[Dataset content Boundary: Start]

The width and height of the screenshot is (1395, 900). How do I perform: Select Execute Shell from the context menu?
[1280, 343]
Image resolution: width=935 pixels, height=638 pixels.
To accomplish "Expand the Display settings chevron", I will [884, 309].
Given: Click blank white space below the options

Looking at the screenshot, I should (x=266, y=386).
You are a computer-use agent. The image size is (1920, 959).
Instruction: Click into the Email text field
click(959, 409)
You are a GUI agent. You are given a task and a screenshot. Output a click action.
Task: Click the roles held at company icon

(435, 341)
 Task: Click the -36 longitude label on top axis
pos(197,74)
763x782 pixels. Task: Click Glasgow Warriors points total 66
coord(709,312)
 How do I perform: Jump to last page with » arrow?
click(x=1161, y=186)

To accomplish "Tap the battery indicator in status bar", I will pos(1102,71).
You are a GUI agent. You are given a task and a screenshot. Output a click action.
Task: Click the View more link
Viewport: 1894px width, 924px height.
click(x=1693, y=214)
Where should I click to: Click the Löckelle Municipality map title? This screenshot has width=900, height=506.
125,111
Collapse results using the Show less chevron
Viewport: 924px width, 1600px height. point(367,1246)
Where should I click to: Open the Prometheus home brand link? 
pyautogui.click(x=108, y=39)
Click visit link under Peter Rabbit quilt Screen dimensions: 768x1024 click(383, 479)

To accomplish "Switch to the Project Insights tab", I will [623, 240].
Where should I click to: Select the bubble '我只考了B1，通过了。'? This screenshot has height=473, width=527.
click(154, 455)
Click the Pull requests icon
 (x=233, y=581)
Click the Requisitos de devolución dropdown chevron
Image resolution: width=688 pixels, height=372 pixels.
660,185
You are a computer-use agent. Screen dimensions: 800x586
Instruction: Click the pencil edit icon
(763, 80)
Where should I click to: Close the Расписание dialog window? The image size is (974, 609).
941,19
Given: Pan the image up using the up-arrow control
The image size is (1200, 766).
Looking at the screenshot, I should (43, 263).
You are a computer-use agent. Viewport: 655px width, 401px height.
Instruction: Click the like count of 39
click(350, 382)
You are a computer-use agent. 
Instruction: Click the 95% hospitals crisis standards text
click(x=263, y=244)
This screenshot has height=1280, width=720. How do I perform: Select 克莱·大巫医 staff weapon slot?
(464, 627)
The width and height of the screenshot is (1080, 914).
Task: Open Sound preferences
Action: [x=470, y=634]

[Dataset content Boundary: End]

**Task instructions**
The lines above that hold the word "agent" should be found and copied out.

**Result of this task**
You are a computer-use agent. The image size is (1920, 959).
You are a GUI agent. You are given a task and a screenshot. Output a click action.
You are a GUI agent. You are given a task and a screenshot. Output a click action.
You are a computer-use agent. Screen dimensions: 800x586
You are a computer-use agent. Viewport: 655px width, 401px height.
You are a computer-use agent. 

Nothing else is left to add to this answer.